Description The research has advanced understanding of the role of energetic electron precipitation (EEP) in polar middle atmosphere chemistry. EEP increases ionisation leading to increased abundance of odd hydrogen (HOx) and odd nitrogen (NOx) species. NOx and HOx catalytically remove ozone in the stratosphere and mesosphere, thereby changing heating rates, and temperature profiles. EEP thus provides a link between space weather interactions with the upper and middle atmosphere and surface climate. Observations using ground-based millimetre-wave radiometry, and satellite datasets, have been combined to investigate nitric oxide (NO) abundances following geomagnetic storms. The observed distributions indicate significant direct NO production in the Antarctic mesosphere (altitudes 50-90 km) by medium energy electrons with energies in the range ~30 keV to 300 keV. The geographic distributions of NO during wintertime, using satellite observations by the Solar Occultation for Ice Experiment (SOFIE) show that horizontal winds in the mesosphere rapidly redistribute NO away from the geomagnetic latitudes where NOx production is greatest. Comparison with model simulations including more detailed D-region chemistry show that major uncertainties remain in adequately characterising precipitating electron fluxes and the vertical transport of auroral NO from the lower thermosphere (>90 km) into the polar mesosphere.

§ Data section:

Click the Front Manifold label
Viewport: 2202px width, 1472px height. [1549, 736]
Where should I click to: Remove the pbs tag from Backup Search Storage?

§ Actions to take:
A. Which chemical species are named in the passage on energetic electron precipitation and polar atmosphere chemistry?
B. Could you write the next few sentences of the passage on energetic electron precipitation and polar atmosphere chemistry, picking up after its final sentence?

§ Responses for each task:
A.
- Odd hydrogen (HOx)
- Odd nitrogen (NOx)
- Ozone
- Nitric oxide (NO)

B.
Exploitation Route The outcomes are adding to the body of observational evidence that EEP processes needs to be adequately represented in atmospheric and climate models. In addition these processes, that affect upper atmosphere temperatures and density, need to be included in space situational awareness models to improve predictions of the orbits of the rapidly growing number of objects - space vehicles, satellites, and space debris - in low Earth orbit.
Sectors Environment

 
Description The observational data produced by this project are being shared with scientific colleagues to inform their development of atmospheric models, the aim being to accurately represent the chemical and dynamical impacts of space weather and energetic electron precipitation into the polar middle and upper atmosphere following geomagnetic storms.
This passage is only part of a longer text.